Edith Mugisha, a Harper student, works with a plant the Harper Grows Community Garden

Volunteers grew 300 pounds of produce in the Harper Grows Community Garden in 2025. The plan is for seven more planting beds this spring.

Starting over

In her native Uganda, Edith had earned a bachelor’s degree in business administration, completed postgraduate studies (equivalent to a master’s degree) in community-based rehabilitation and worked as an assistant registration officer, dealing with intellectual property, company and civil registration. When she and her family settled in Palatine in 2022, it wasn’t long before she realized her degrees and skills would not transfer to the U.S.

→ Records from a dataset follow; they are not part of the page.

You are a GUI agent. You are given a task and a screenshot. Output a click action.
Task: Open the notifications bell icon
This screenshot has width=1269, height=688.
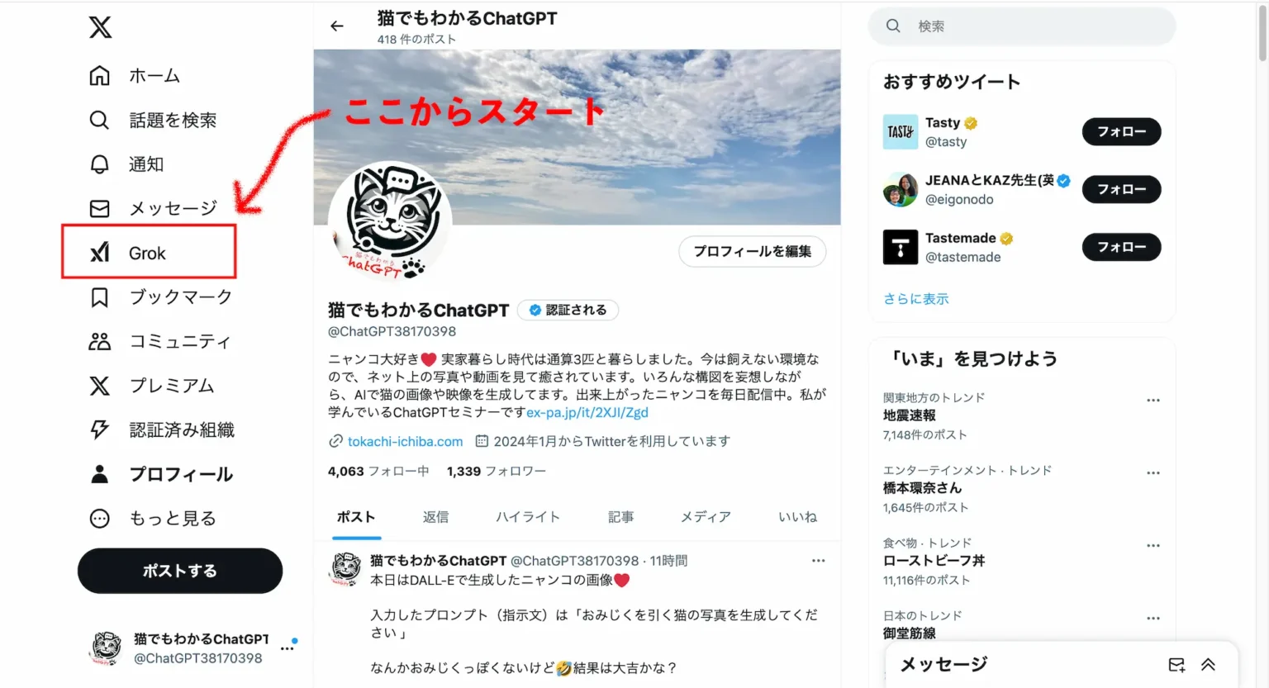coord(99,164)
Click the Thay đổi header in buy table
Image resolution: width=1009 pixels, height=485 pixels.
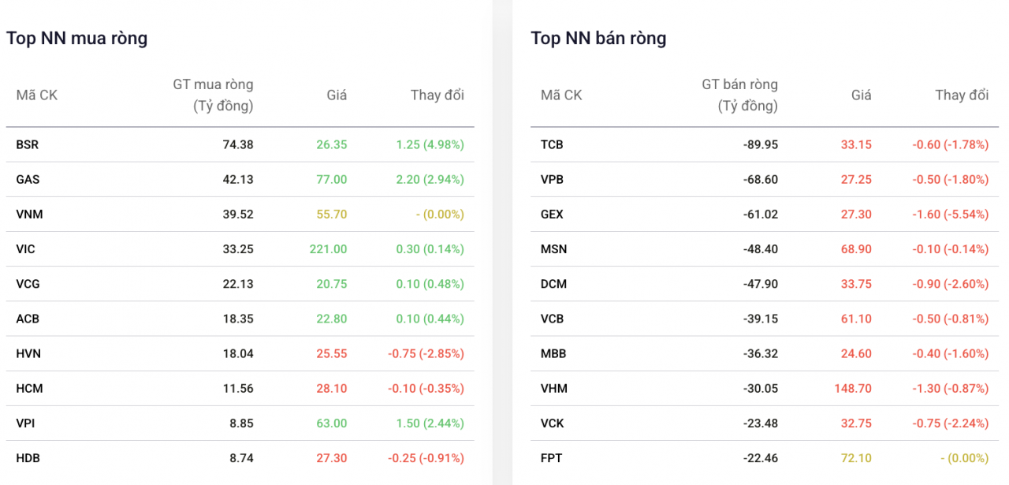point(437,95)

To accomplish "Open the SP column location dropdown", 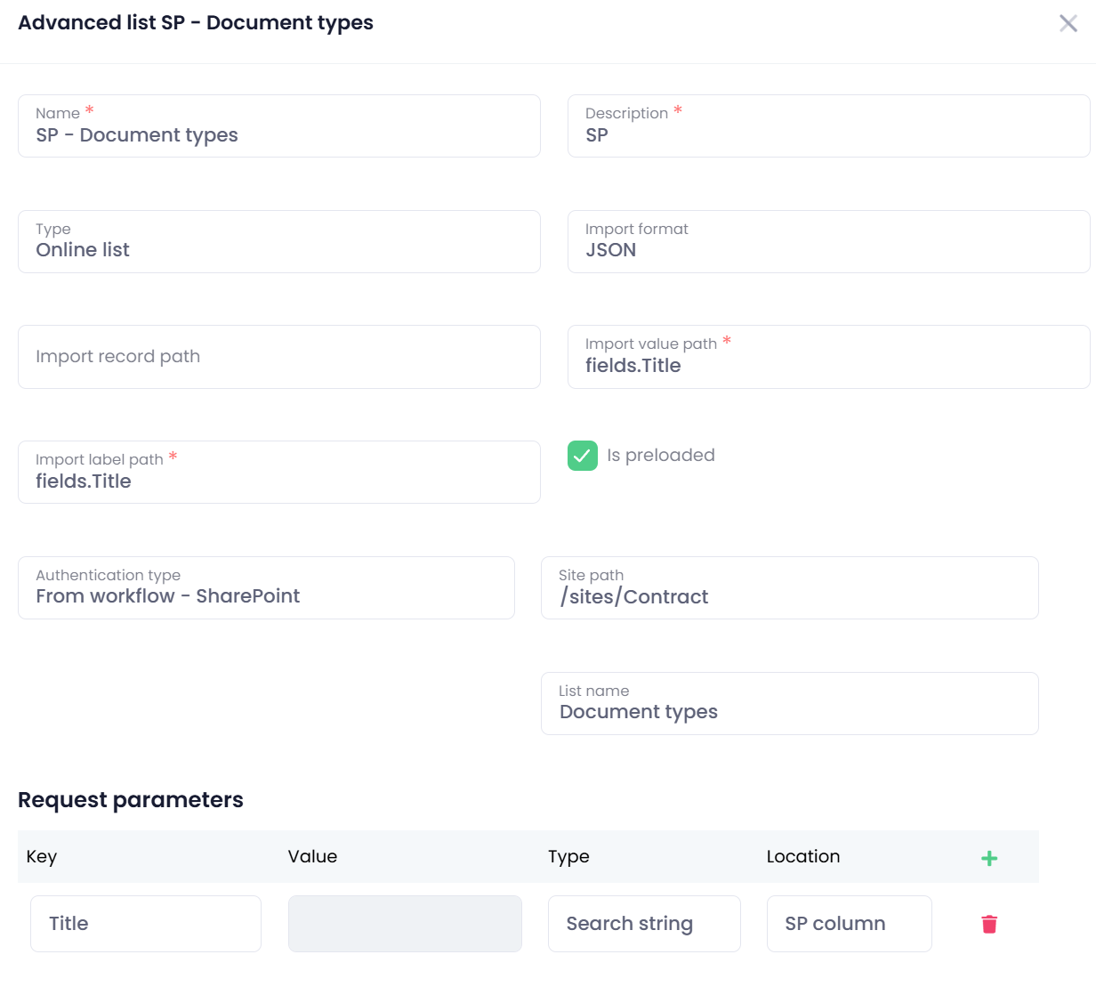I will point(849,924).
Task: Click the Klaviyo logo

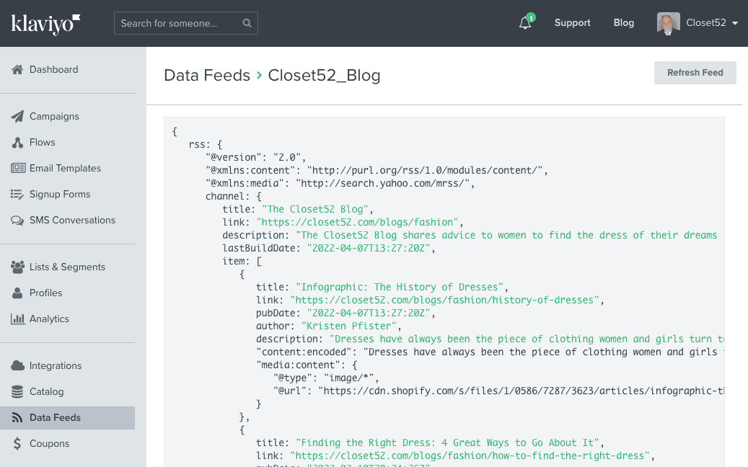Action: click(45, 24)
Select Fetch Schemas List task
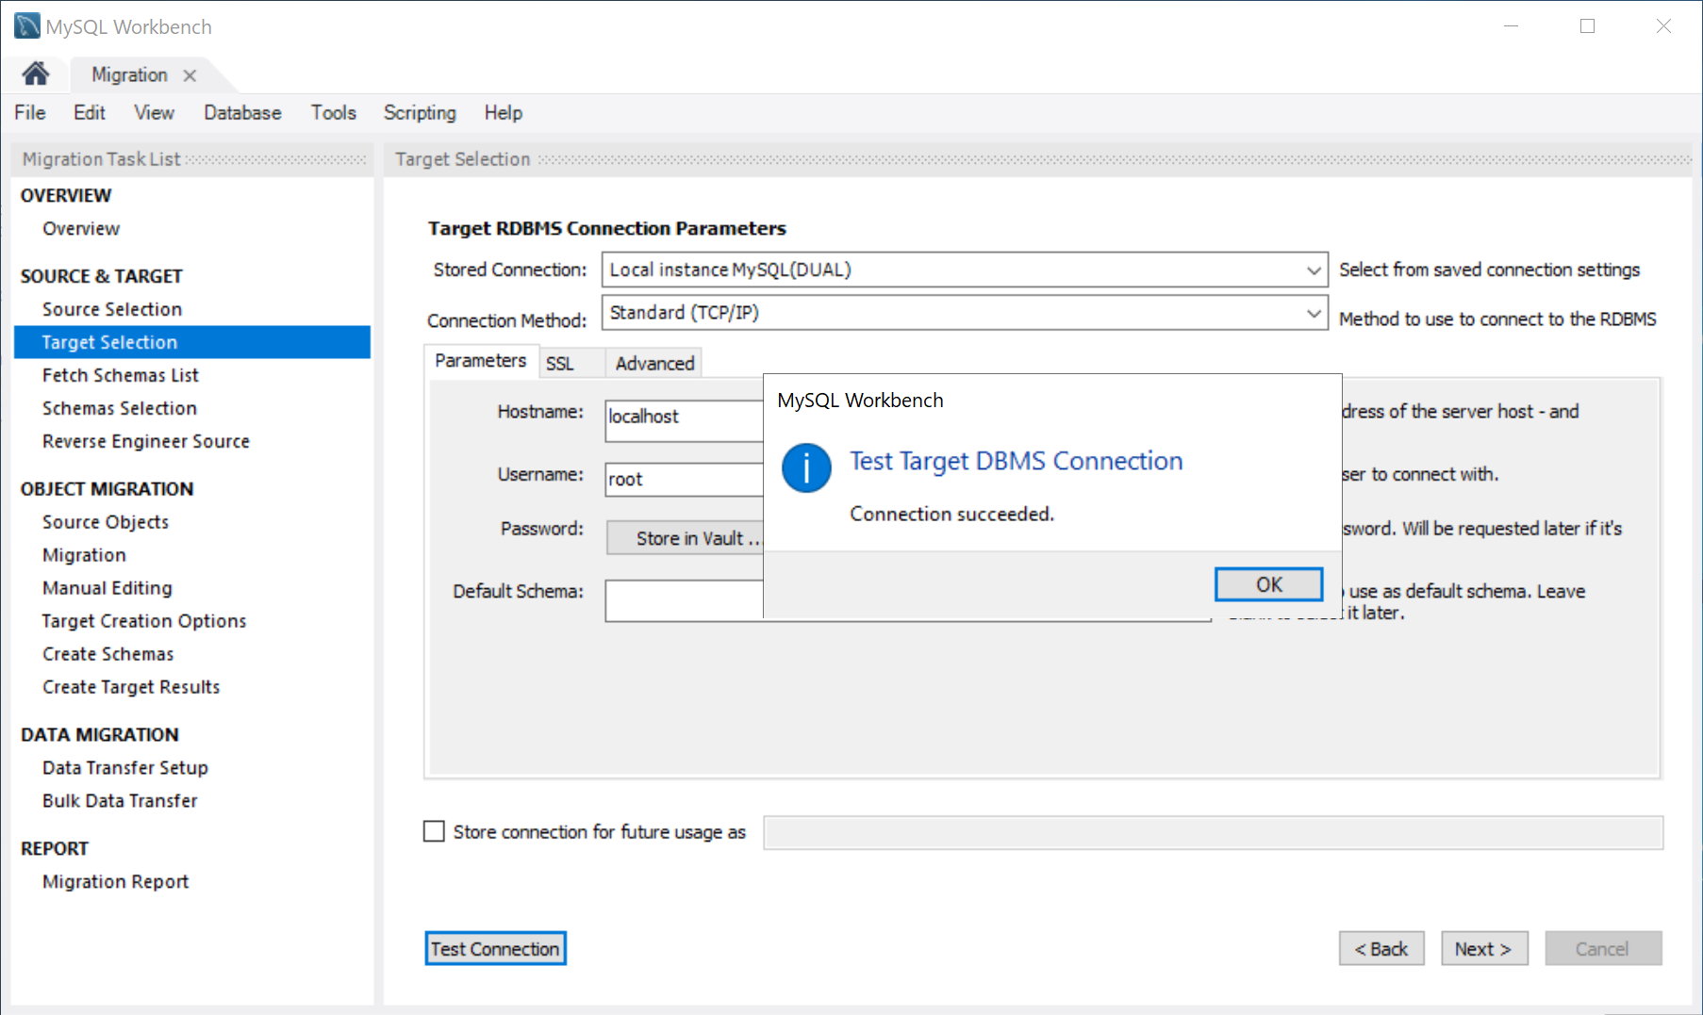This screenshot has height=1015, width=1703. [121, 375]
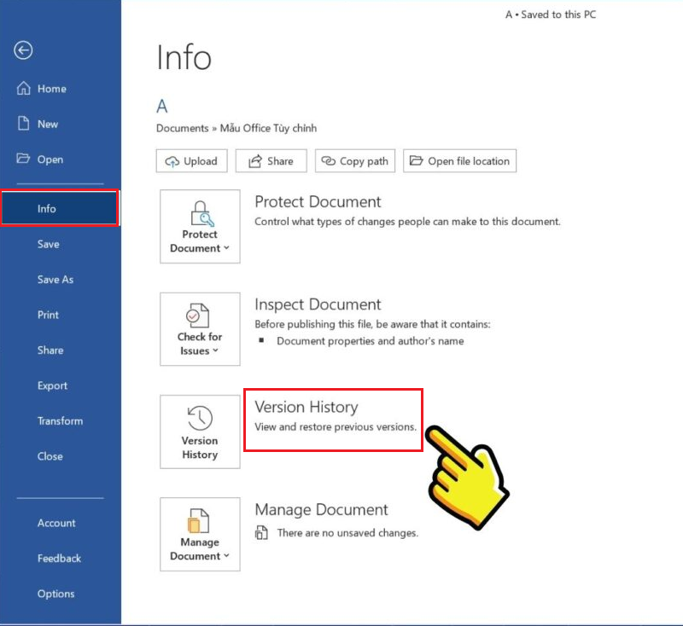The height and width of the screenshot is (626, 683).
Task: Click the Open file location button
Action: point(459,161)
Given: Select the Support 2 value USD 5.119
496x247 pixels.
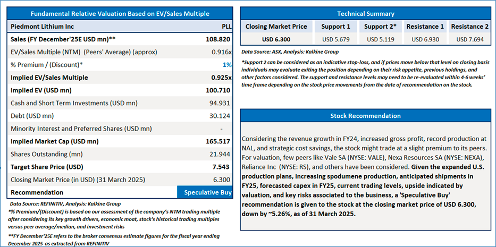Looking at the screenshot, I should click(379, 39).
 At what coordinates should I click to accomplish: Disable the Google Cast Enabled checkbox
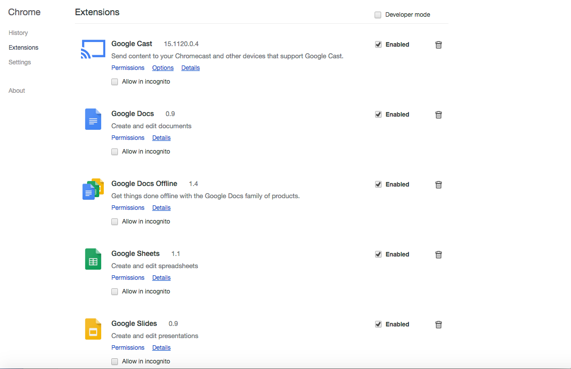(379, 45)

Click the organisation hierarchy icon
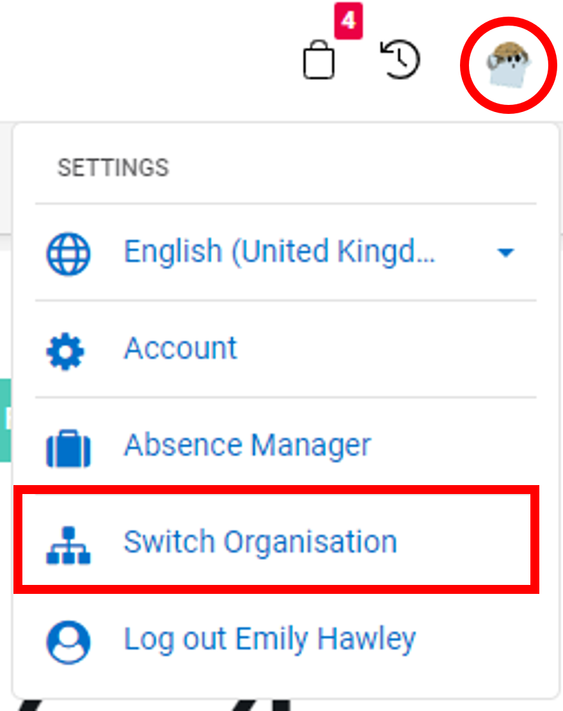[68, 542]
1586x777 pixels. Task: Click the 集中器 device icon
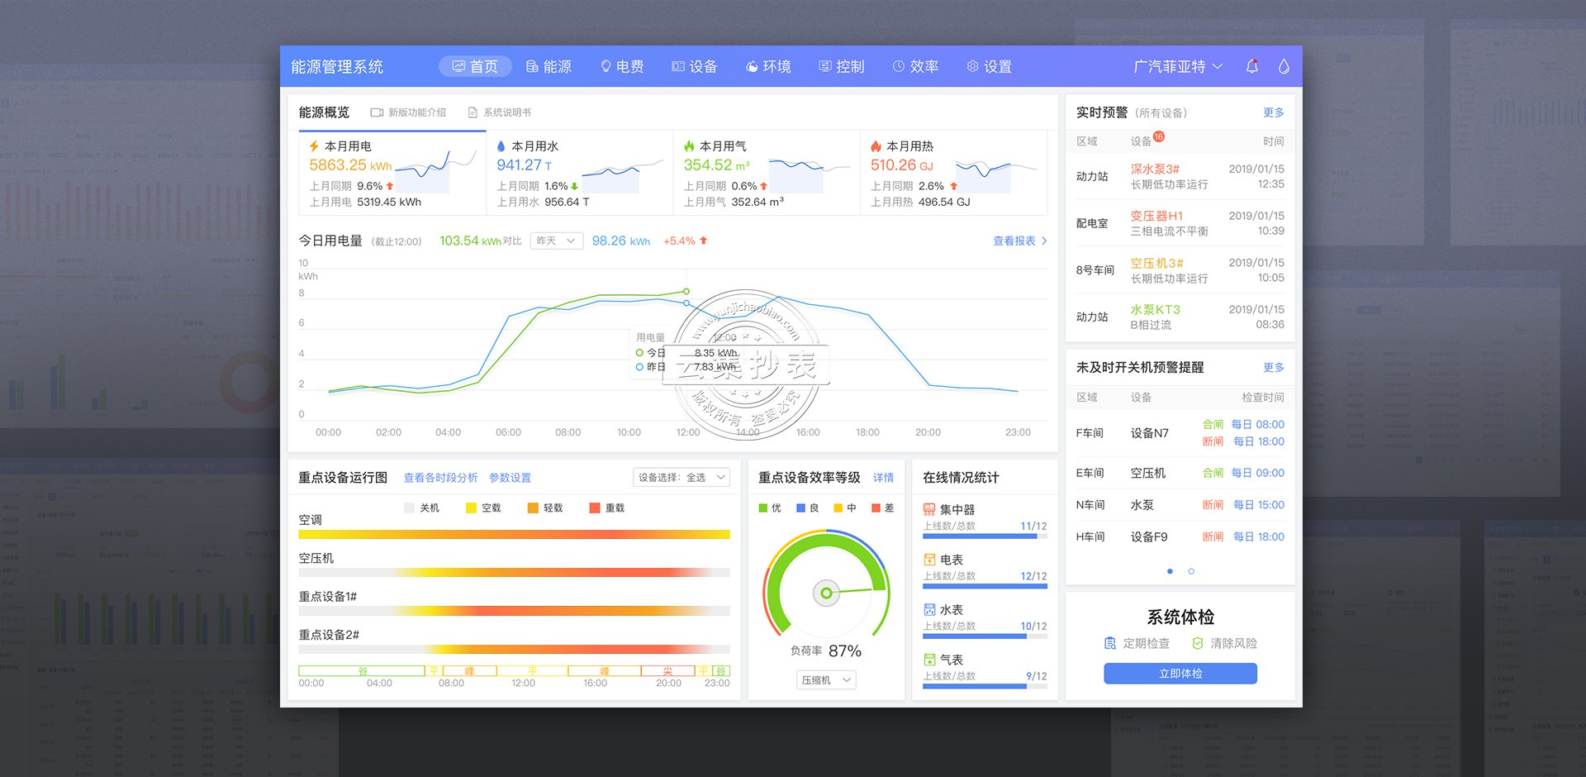click(929, 510)
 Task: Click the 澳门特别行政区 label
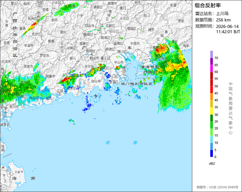pyautogui.click(x=137, y=84)
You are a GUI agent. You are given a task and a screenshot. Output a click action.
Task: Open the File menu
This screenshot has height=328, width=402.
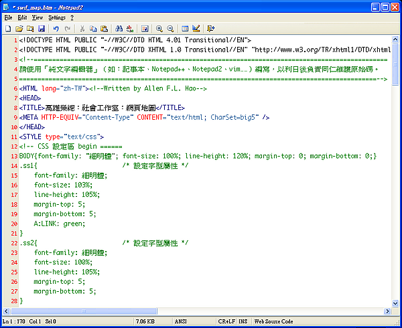(x=8, y=17)
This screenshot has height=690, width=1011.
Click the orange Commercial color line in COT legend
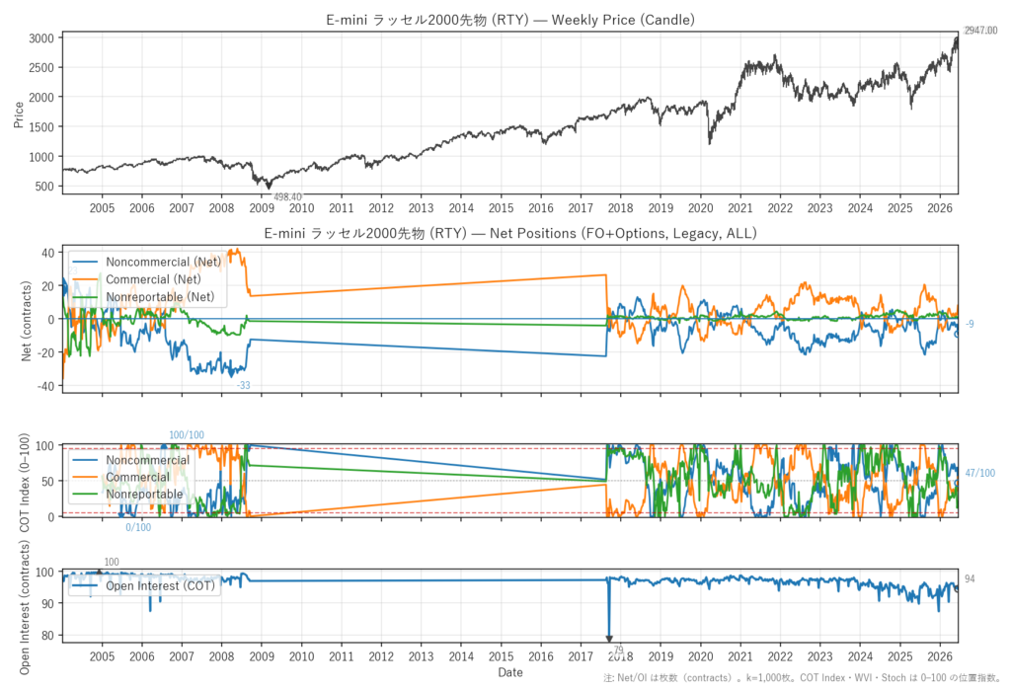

At first, she wasn’t sure she wanted to start all over again, but after helping at a graduation party, Edith received a call that changed her life. The host reached out to thank her, then asked if she was in school.

“I told her no. For what? I did enough school in Uganda, but she said this was different,” Edith said. “She said, ‘Get up and go to Harper, and then call me back.’ Honestly, I was just being obedient. Where I come from, when an elder speaks, you do what they say, but then a part of me wanted more.”’

Viewing it as an opportunity to find herself, she and her then-husband headed to Harper to enroll. His sudden refusal to provide the help she needed caused their marriage to come to an unexpected end, markinghe beginning of her journey as a second-career student and single parent to her 17-year-old daughter and two sons, ages 10 and 8.

Edith Mugisha, a Harper student, stands amidst tall plants in the Harper Grows Community Garden

Seeking an opportunity to find herself, Edith Mugisha enrolled at Harper College and is now pursuing a degree in nursing. A single parent to three children, Edith found support from Harper's Women's Program and Hawks Care, which partners with the Harper Grows Community Garden.

Finding support and giving back

Seeking support, she learned about Harper’s Women’s Program and Hawks Care, which has helped provide Edith and her family with food, access to child care and connections to community resources.

“I had to start afresh,” she said, “but it was an easy start because I wasn’t alone.”

In the process, she made a special connection to the Harper Grows garden, which supplies fresh fruits and vegetables to the Hawks Care pantry.

“I needed to be part of the process that makes that food,” she said. “They were doing so much for me. I get to do what I love while being of use and giving back.”

It’s Edith’s nature to be giving. Years earlier, Edith had cared for her ailing father, changing his IV when he couldn’t make it to the hospital. That experience, combined with years of working with people with disabilities, helped her choose nursing as a new career.

Edith started Harper’s Nursing Program last fall and said her future goals include being the best nurse she can be while being present for her children.

“I’ve seen people feel better just by seeing me smile, especially when they’re in a storm,” she said. “I want to be able to sit with these people and see them feel better even before the medication kicks in. If my smile can start the process, then I want to be that nurse.

“And then definitely the best mom ever. On top of all the stuff I do, I volunteer at my children’s school. So, I just want to be that mother, that nurse, that ray of hope that things can be done.”